[Activity]
The reply should consist solely of the lines from the one that holds "The image size" through the last line of the material, reproduced exactly; no pictures belong in it.

Start of Source information

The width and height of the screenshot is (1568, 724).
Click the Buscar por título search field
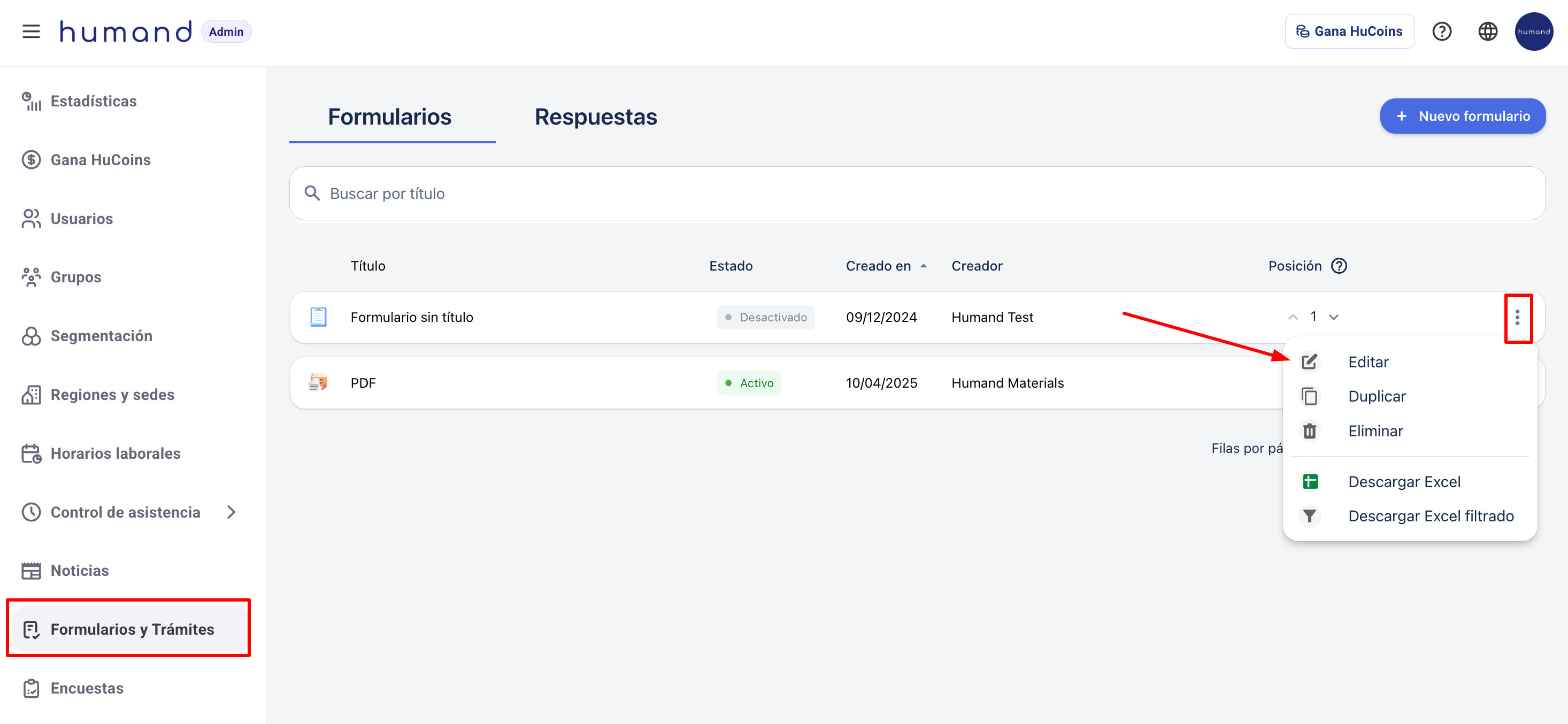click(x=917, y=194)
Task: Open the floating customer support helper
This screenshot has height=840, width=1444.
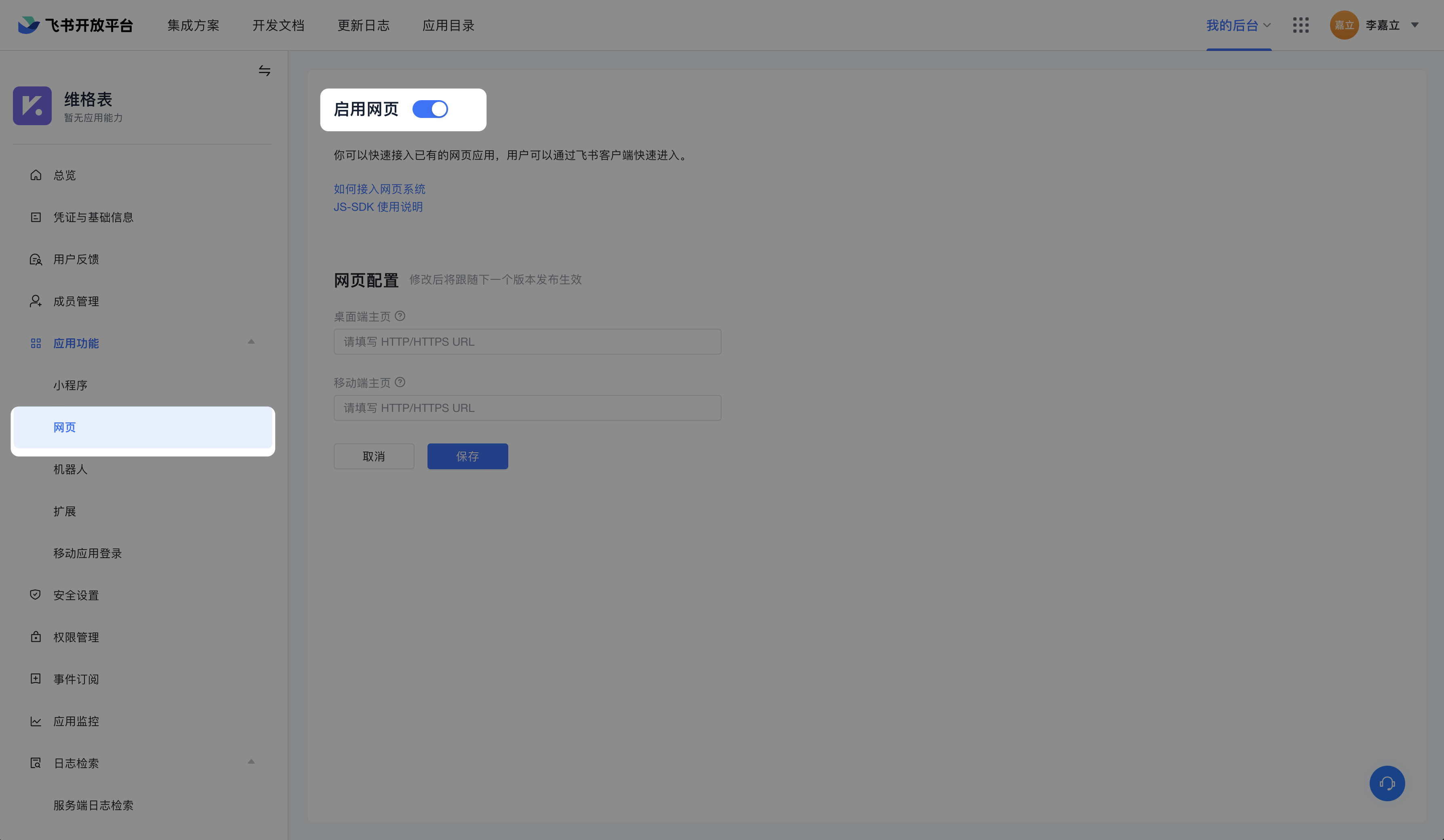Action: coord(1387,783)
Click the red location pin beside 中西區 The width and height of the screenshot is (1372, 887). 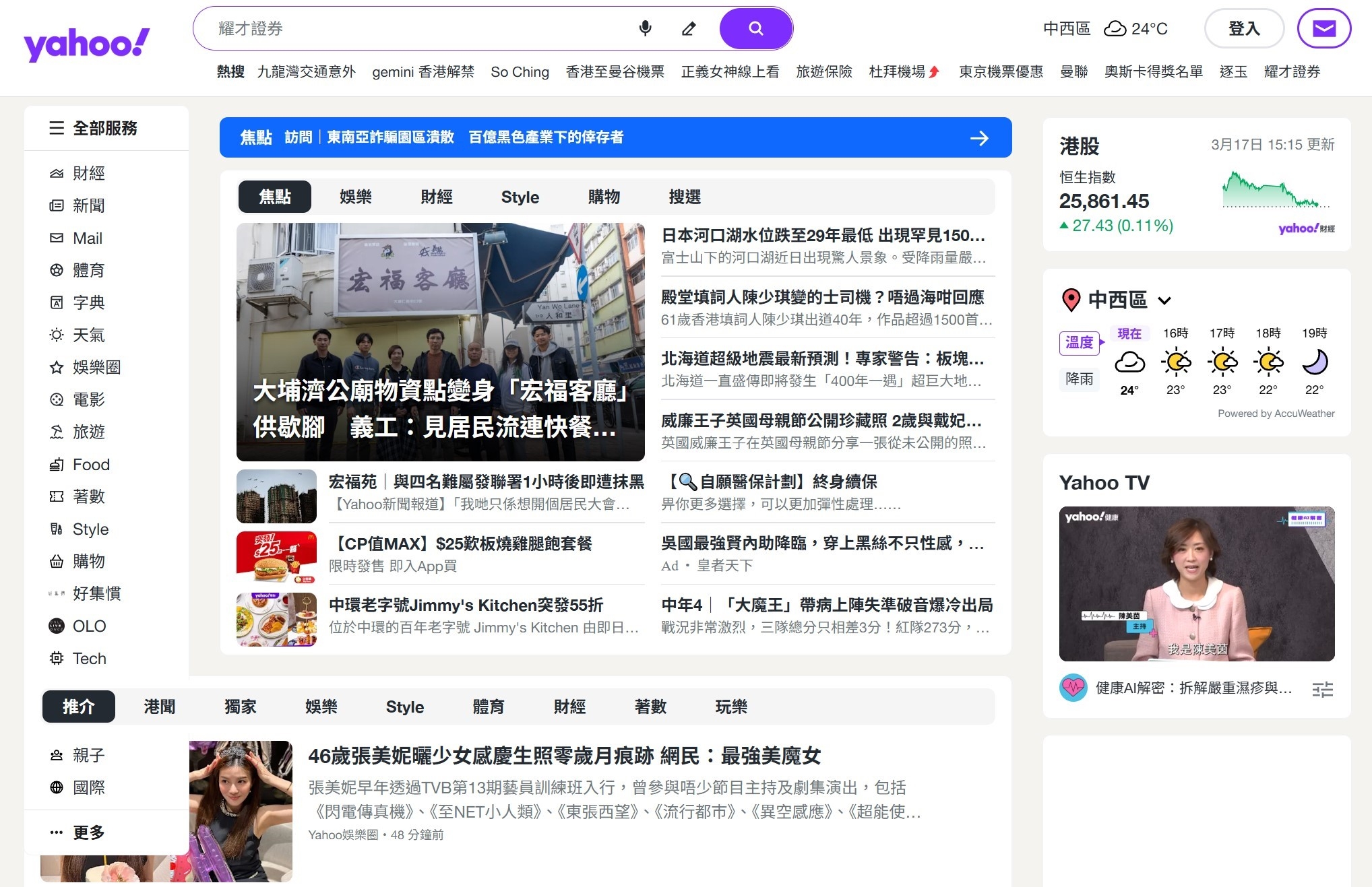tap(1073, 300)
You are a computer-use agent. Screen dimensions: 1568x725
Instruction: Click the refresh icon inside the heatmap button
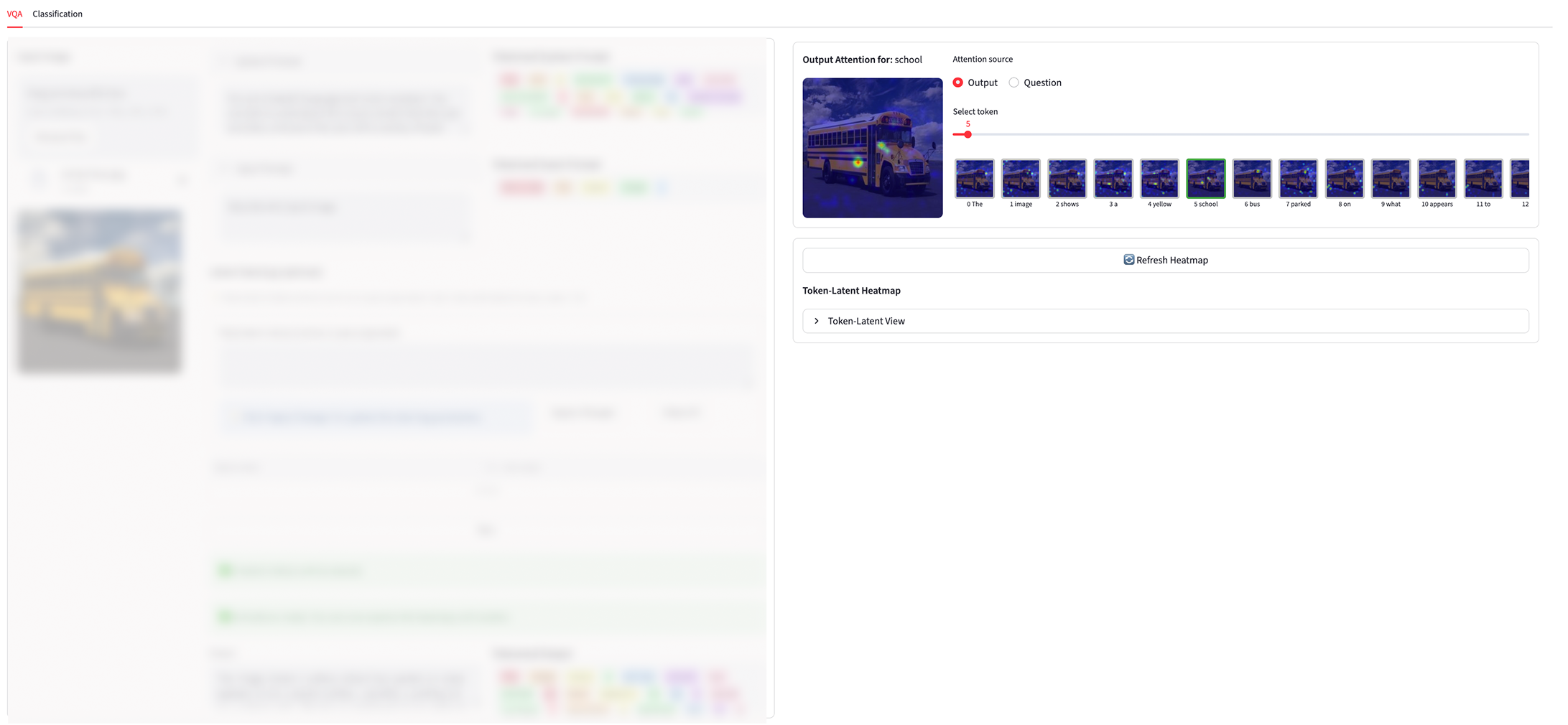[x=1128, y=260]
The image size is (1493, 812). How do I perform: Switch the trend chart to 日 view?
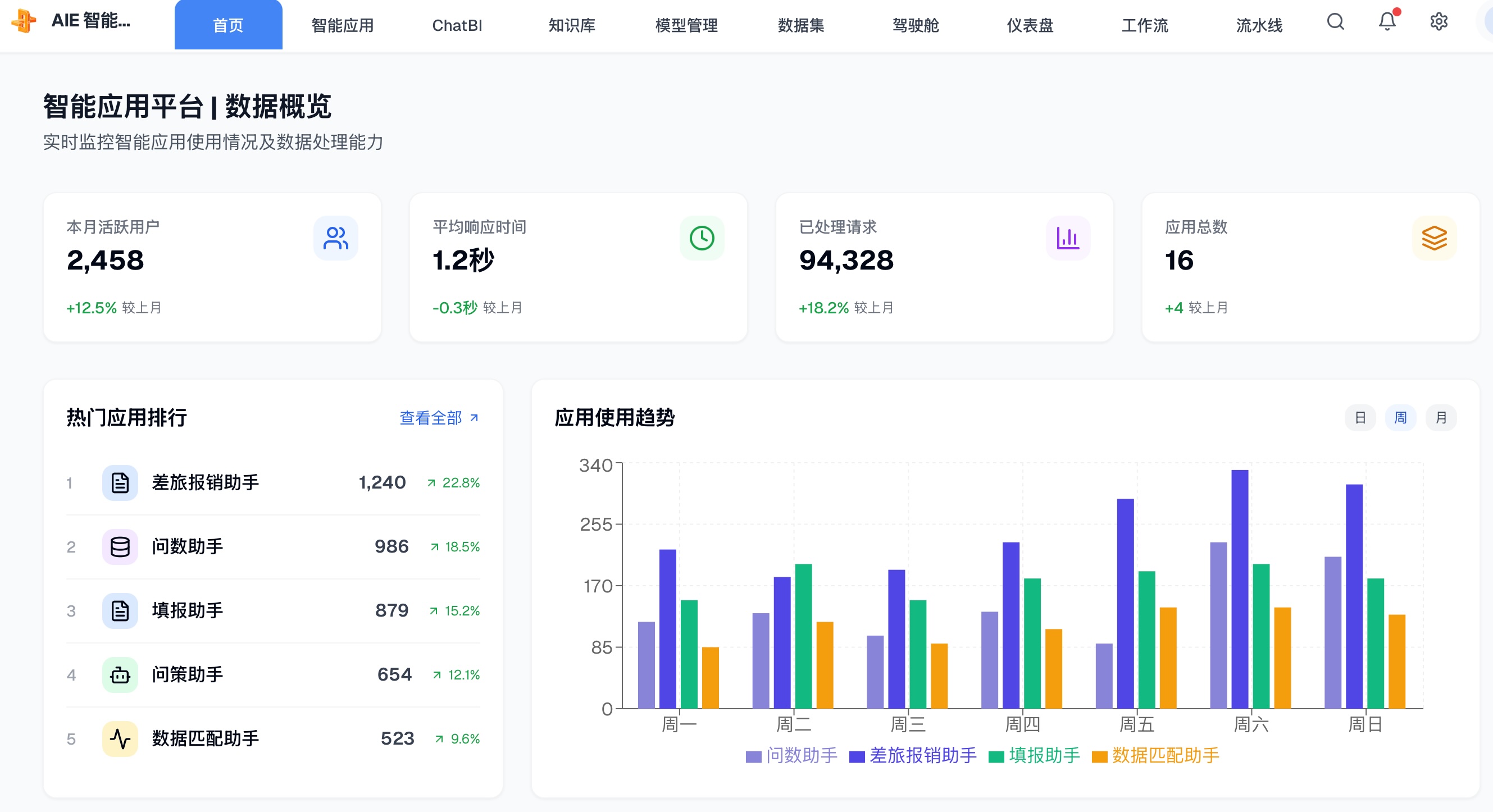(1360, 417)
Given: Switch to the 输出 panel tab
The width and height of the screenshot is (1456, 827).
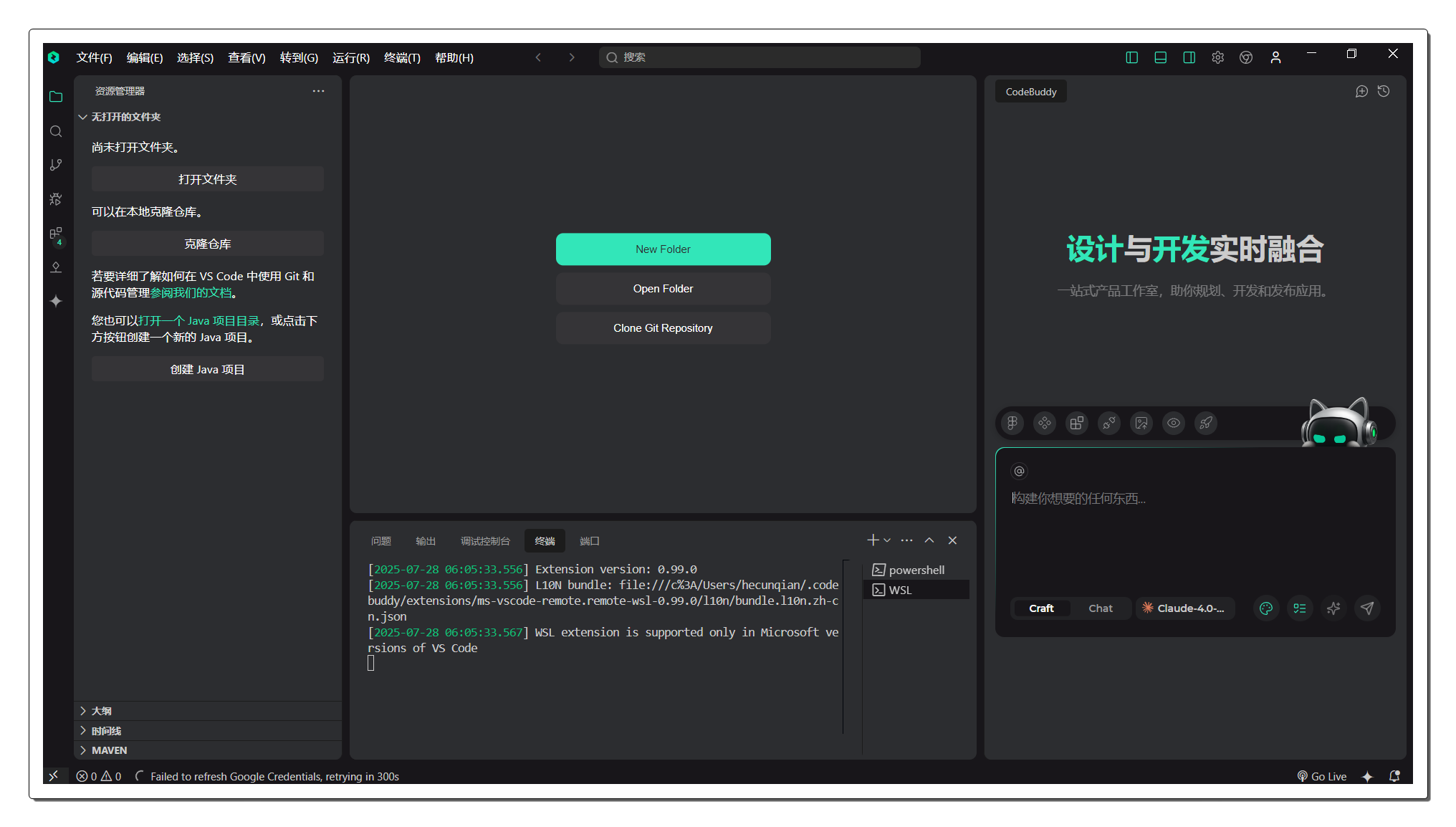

End of Source information

[Your solution]
The image size is (1493, 812). How do I perform: Switch the trend chart to 日 view?
(1360, 417)
Given: Switch to the 输出 panel tab
The width and height of the screenshot is (1456, 827).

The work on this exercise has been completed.